DATA:
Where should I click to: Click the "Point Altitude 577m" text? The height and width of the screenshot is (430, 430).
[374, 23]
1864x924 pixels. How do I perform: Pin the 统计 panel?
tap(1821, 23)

* * *

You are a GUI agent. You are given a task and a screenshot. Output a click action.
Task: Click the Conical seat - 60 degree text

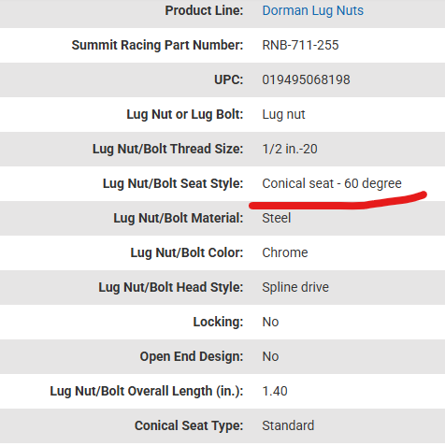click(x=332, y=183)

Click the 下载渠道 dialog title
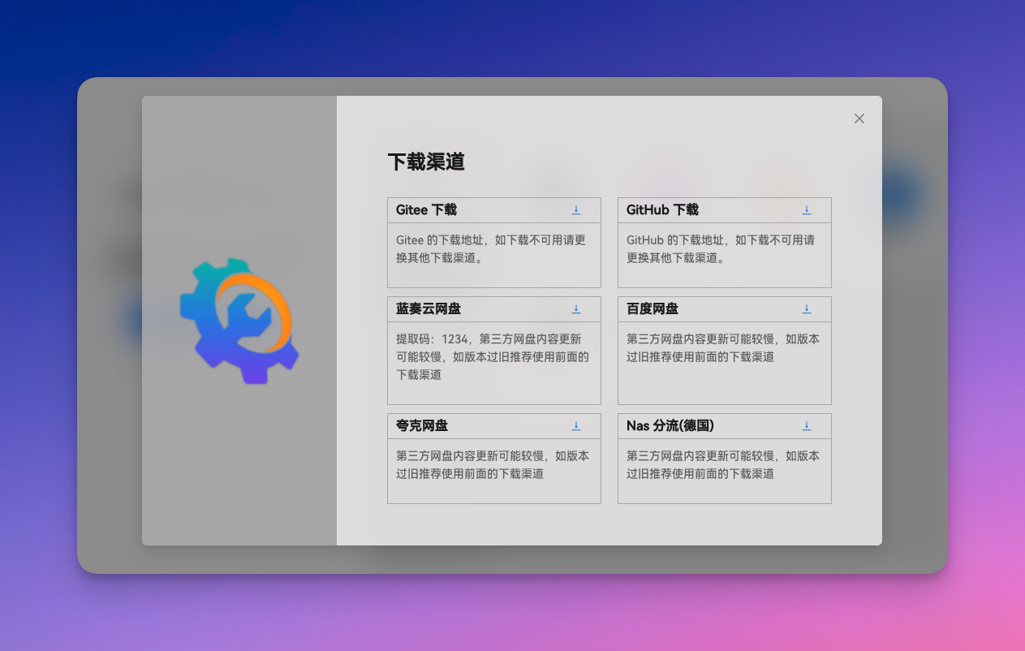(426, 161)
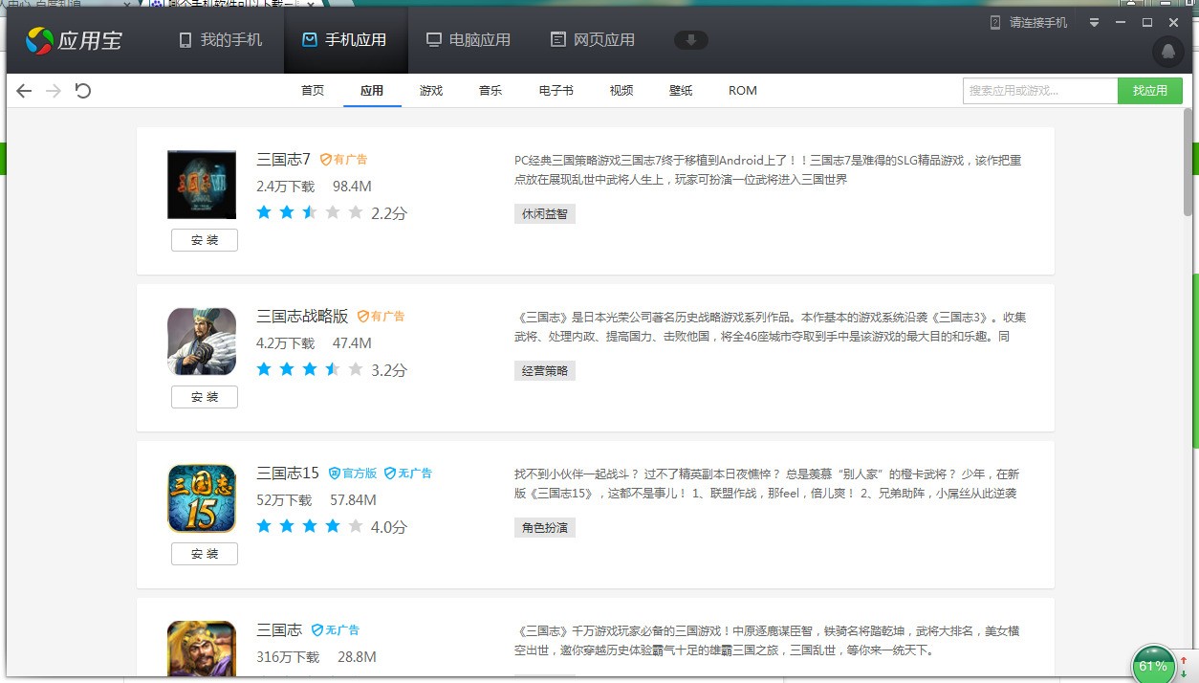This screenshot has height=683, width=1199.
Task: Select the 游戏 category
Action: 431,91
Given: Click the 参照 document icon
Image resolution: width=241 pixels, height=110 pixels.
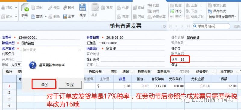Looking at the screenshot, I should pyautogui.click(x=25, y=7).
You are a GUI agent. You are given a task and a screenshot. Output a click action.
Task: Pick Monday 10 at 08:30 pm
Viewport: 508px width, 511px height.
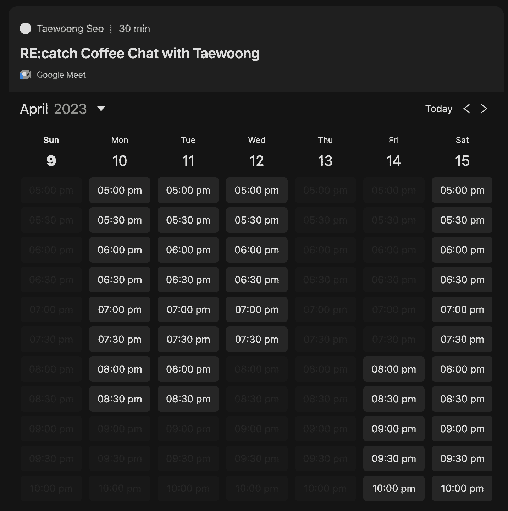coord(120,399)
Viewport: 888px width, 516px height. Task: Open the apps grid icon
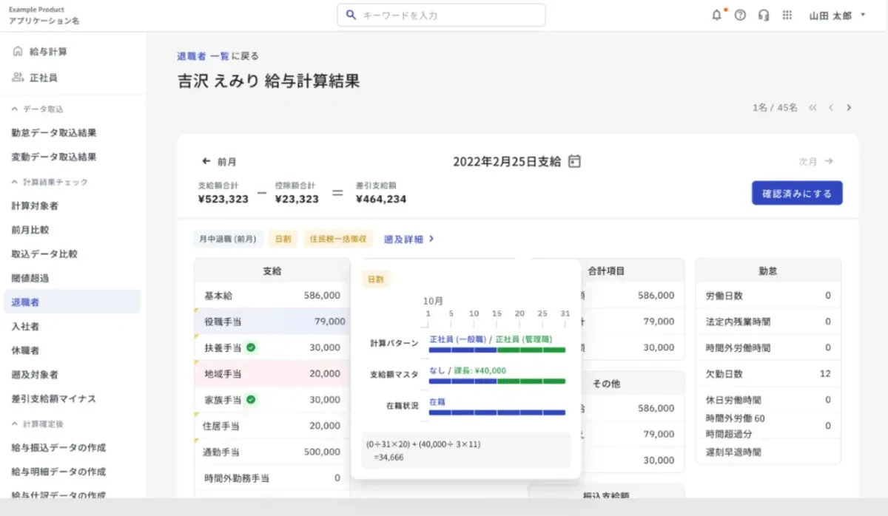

WORK REQUIRED:
Print everything from the line with "Task: Click the Conical seat - 60 degree text" down to the line with "Task: Pick Monday 10 at 08:30 pm" in the entries above, both lines included and nothing more, without the pictures.

SOLUTION TO THE EXERCISE:
Task: Click the Conical seat - 60 degree text

click(x=332, y=183)

Click the 下载渠道 dialog title
(426, 161)
This screenshot has height=683, width=1199.
Task: Select the 游戏 category
Action: 431,91
Given: Click the 参照 document icon
Image resolution: width=241 pixels, height=110 pixels.
Looking at the screenshot, I should pyautogui.click(x=25, y=7).
You are a GUI agent. You are given a task and a screenshot. Output a click action.
Task: Pick Monday 10 at 08:30 pm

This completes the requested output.